Saudi Arabia, Opec's largest oil producer, is thought to be riding out lower prices – which it can afford – in order to maintain or even increase its market share as other producers falter.
The door is still open to an Opec oil production cull. UAE's Mazrouei said the organisation would have to reassess the situation at the end of the first quarter of 2015, when there may be cause for it to call an emergency meeting.
Still, prices are expected to continue on their downward trend. A slight bounce in the oil price to $62 a barrel on 22 December was dismissed by a Morgan Stanley research note.

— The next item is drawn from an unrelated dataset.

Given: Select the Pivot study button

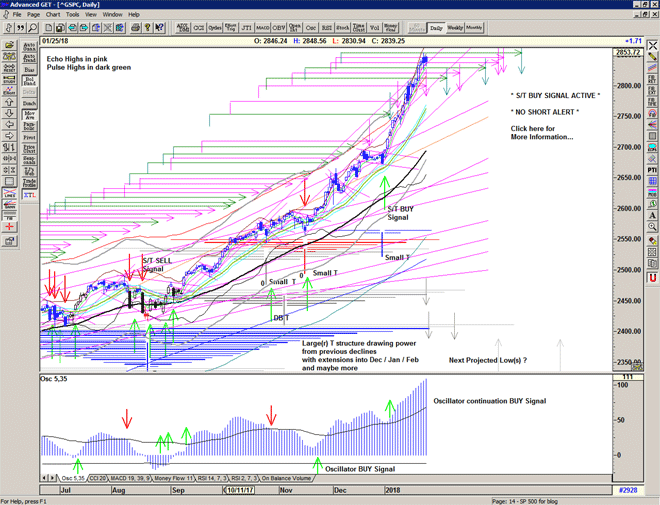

"Any oil relief rally is likely to be limited and short-lived, barring a major outage. We see too many headwinds that must be addressed," it said.

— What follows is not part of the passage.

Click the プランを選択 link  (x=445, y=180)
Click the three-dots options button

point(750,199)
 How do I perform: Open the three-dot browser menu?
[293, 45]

Al-Mazrouei had said $40 could be the bottoming-out of the oil price. His Saudi counterpart, Ali al-Naimi, predicts prices will pick up again shortly. Ole Hanson, an oil market analyst for Saxon Bank, sees support for Brent crude at $52 a barrel, not far from its current level.
National Australia Bank thinks Brent crude will average at $68 a barrel in 2015. A survey by Reuters of 30 analysts put the average at $74 a barrel before climbing to just over $80 in 2016.

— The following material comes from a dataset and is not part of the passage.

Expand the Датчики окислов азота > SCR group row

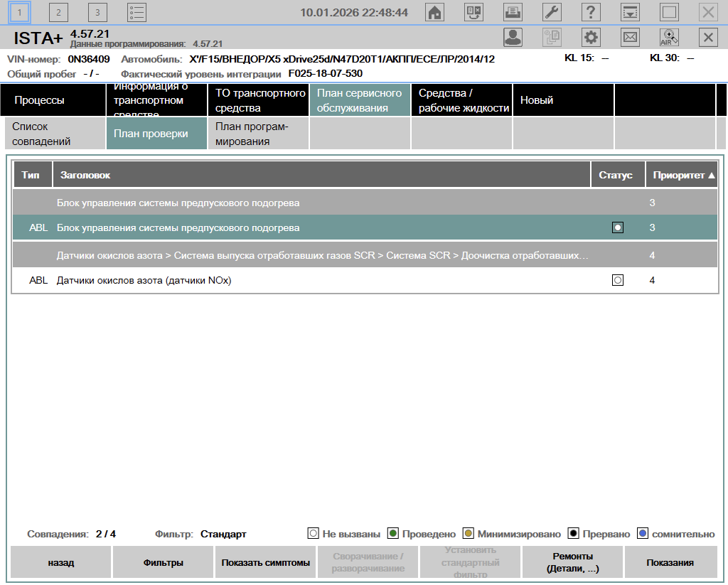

"Oil prices will be lower, making shale oil production less attractive for investments, which are necessary to keep shale oil production growing," Commerzbank's Carsten Fritsch told Reuters.
Meanwhile, the US EIA slashed its forecast by $15 a barrel. It now sees an average of $68 for Brent crude oil. Morgan Stanley predicts $70, while ABN AMRO has it at $85.
Whatever happens, oil prices are likely to remain below their highs of recent years. This gives some respite to hard-pressed consumers and firms, who bear the brunt of oil price-driven inflation, and leave them with more money to spend in the economy or on jobs and growth.